What exactly is going on here?

(a) Son knows something about growth obstacles for Arm that we don't
(b) Son is bleeding cash via debt/leverage and desperately took first deal he could
(c) Son is naive, afraid to go into the M&A deal market with anyone else but Jensen Huang
(d) Son has an important, influential, visionary relationship with Jensen Huang
(e) Son loves NVDA's bright future and will gladly take tens of millions of shares in the new company

In a nod to the cynical skeptics, NVIDIA publicly said it would "continue ARM's open-licensing model and customer neutrality." And on a conference call with investors, Nvidia CEO Jensen Huang said the combination "makes financial sense, and it’s a great deal for SoftBank and us."

I've always seen Son as visionary, but possibly business/market naive.

But from the choices above -- which ascend from (a) to (e) on a scale of cynical skepticism to rational vision -- I lean toward (d) and (e).

Son might be wacky, but Jensen isn't stupid. In other words, it would be a terrifically smart acquisition for NVIDIA.

And so that's why so many on the Street like this deal -- if Jensen can pull it off and they get past all the regulators across at least 3 continents.

The fact that Arm's technology goes into chips powering billions of devices shipping each year -- everything from smartphones to video cameras to hard drives to washing machines -- is obviously both good news and bad news for this deal.

Great for Jensen if it happens, but likely not to happen for how great it is.

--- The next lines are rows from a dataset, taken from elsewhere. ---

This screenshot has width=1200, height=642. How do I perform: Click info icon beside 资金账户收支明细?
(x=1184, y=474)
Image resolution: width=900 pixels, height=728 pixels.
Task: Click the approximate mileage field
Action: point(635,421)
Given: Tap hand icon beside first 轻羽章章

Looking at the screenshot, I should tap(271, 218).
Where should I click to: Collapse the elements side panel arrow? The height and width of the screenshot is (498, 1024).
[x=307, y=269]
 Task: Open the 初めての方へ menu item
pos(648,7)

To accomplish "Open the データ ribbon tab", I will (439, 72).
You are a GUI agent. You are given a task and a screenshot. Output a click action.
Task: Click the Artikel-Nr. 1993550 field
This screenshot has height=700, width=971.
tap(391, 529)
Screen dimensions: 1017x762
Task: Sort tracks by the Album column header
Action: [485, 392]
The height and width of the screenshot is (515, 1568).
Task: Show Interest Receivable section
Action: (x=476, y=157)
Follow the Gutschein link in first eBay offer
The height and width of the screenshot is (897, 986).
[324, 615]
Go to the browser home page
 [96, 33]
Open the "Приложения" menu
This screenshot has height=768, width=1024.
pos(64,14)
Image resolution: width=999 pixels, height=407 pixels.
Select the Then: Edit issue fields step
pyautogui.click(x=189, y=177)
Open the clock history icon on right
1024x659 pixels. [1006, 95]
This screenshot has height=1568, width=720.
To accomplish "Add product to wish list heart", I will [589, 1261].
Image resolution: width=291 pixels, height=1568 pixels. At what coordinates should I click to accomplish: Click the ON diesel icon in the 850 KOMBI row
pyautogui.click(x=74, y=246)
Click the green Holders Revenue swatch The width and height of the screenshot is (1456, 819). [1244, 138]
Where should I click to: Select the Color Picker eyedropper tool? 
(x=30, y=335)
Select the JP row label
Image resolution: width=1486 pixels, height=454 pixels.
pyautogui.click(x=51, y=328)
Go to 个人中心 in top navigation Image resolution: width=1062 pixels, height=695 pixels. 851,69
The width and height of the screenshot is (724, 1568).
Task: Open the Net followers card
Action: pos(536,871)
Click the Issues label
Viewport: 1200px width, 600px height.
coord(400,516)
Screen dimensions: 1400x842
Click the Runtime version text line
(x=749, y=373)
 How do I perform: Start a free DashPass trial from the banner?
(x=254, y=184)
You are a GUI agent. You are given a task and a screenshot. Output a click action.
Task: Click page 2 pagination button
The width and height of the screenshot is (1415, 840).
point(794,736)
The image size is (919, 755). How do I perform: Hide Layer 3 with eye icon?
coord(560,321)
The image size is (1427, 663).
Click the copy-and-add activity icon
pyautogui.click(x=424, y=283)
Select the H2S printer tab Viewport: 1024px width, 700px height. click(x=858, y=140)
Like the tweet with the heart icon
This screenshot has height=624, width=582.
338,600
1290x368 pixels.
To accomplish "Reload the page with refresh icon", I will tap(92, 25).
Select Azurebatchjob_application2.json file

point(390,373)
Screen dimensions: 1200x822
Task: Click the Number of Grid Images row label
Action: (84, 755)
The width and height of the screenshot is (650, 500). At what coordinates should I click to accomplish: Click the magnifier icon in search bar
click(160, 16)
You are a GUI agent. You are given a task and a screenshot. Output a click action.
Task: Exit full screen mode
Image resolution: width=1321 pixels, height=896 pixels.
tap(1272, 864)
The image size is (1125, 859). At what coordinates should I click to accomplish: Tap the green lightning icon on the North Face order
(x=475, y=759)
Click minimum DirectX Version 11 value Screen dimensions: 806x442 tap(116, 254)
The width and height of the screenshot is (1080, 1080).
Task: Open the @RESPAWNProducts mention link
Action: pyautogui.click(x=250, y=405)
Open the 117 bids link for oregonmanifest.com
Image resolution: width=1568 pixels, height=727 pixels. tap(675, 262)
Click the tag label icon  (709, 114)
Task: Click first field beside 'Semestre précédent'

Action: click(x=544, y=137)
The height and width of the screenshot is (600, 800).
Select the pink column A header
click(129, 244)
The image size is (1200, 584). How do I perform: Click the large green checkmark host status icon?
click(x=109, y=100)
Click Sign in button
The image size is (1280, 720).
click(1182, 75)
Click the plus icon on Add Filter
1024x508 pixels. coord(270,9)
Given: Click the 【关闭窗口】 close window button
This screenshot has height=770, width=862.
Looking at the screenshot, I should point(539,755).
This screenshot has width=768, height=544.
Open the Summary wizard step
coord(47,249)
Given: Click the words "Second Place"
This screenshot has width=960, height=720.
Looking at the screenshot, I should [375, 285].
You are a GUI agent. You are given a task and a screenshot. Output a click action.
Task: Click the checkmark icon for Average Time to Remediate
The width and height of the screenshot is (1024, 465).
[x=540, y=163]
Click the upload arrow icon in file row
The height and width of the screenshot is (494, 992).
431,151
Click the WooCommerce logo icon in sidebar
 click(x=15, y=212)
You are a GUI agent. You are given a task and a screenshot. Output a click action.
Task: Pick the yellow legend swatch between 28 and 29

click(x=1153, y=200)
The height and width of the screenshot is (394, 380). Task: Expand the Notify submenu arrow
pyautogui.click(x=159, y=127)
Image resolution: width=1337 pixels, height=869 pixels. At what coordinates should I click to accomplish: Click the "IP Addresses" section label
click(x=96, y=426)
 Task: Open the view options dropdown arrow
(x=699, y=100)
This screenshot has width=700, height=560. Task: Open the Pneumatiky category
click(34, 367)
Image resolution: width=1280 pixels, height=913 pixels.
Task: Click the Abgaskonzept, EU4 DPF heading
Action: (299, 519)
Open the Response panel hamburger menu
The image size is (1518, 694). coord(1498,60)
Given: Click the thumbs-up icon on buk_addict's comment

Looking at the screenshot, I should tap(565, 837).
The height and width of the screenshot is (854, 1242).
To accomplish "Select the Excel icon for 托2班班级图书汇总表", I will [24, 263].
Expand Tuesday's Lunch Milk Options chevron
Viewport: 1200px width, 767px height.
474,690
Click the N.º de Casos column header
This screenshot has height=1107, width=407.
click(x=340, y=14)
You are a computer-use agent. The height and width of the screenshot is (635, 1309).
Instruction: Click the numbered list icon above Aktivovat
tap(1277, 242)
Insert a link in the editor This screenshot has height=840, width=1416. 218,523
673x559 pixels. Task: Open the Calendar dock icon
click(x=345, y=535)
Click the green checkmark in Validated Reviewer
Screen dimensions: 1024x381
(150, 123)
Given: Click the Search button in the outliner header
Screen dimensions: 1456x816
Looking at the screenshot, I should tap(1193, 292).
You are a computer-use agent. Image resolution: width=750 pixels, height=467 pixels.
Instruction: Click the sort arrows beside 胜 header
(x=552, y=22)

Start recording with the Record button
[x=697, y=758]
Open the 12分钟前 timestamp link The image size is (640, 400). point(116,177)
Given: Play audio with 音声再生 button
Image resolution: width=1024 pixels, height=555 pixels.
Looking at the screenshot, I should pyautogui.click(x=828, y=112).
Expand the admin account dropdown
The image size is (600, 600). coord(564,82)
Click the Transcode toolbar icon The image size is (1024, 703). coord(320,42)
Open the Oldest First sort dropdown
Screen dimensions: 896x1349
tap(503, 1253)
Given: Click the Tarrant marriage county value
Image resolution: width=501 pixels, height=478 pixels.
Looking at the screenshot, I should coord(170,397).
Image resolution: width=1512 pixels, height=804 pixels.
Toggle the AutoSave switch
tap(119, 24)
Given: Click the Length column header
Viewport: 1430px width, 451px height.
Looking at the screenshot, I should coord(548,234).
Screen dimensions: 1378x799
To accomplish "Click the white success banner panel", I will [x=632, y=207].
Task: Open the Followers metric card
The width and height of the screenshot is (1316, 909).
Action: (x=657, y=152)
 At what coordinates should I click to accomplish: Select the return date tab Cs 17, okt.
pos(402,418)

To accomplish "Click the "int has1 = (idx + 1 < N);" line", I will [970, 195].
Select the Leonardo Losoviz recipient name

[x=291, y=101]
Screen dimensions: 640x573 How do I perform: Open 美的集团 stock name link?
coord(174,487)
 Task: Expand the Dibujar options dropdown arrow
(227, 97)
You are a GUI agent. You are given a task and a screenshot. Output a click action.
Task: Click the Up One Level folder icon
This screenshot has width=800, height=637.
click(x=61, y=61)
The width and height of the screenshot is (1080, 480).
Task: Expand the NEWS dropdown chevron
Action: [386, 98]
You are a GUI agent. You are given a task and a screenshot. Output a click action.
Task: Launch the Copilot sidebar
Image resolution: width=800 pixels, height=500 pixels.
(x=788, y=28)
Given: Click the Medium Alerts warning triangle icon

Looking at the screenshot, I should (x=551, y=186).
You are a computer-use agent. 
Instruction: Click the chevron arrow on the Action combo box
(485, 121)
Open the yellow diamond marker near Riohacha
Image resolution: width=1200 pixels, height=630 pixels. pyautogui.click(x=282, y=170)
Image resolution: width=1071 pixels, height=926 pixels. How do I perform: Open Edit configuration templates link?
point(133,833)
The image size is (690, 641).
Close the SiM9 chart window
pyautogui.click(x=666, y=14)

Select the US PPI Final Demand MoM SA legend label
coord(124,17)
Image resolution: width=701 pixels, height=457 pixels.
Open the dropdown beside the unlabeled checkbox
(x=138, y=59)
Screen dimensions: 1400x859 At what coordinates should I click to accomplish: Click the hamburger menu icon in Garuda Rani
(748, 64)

Here's what the "Sensei of AI" had to say...

“It’s a company with a reach that’s just unlike any company in the history of technology,” Nvidia CEO Jensen Huang said in an interview with Bloomberg. “We’re uniting Nvidia’s leading AI computing with Arm’s vast ecosystem.”

“AI is the most powerful technology force of our time and has launched a new wave of computing,” Huang said in a statement. “In the years ahead, trillions of computers running AI will create a new internet-of-things that is thousands of times larger than today’s internet-of-people. Our combination will create a company fabulously positioned for the age of AI."

When I hear Jensen say these words, my mind soars about the possibilities both as an investor and a philosopher of economic/technological/cultural change.

(end of TAZR commentary from Monday evening)

Be sure to watch the video with lots more details on Arm's key roles in chip design, how NVIDIA will leverage them, and analyst reactions to the potential deal, including where the $700 NVDA price targets come from.

I also share a bit of history about Cambridge, UK-based Arm's name and how it was altered at the behest of Apple many years ago.

Cooker's bottom line: Great potential deal for NVDA, even with a $40B price tag. But so many doubts about whether it closes that maybe the NVDA share price has more upside potential to $600 than $430 (+/- 15%) simply by virtue of the market validating their M&A power to innovate and dominate in ways that Intel, Qualcomm, and Samsung had not considered. In other words, they have the carte blanche to buy anything they want to take on the old goliaths.

Disclosure: I own NVDA shares for the Zacks TAZR Trader.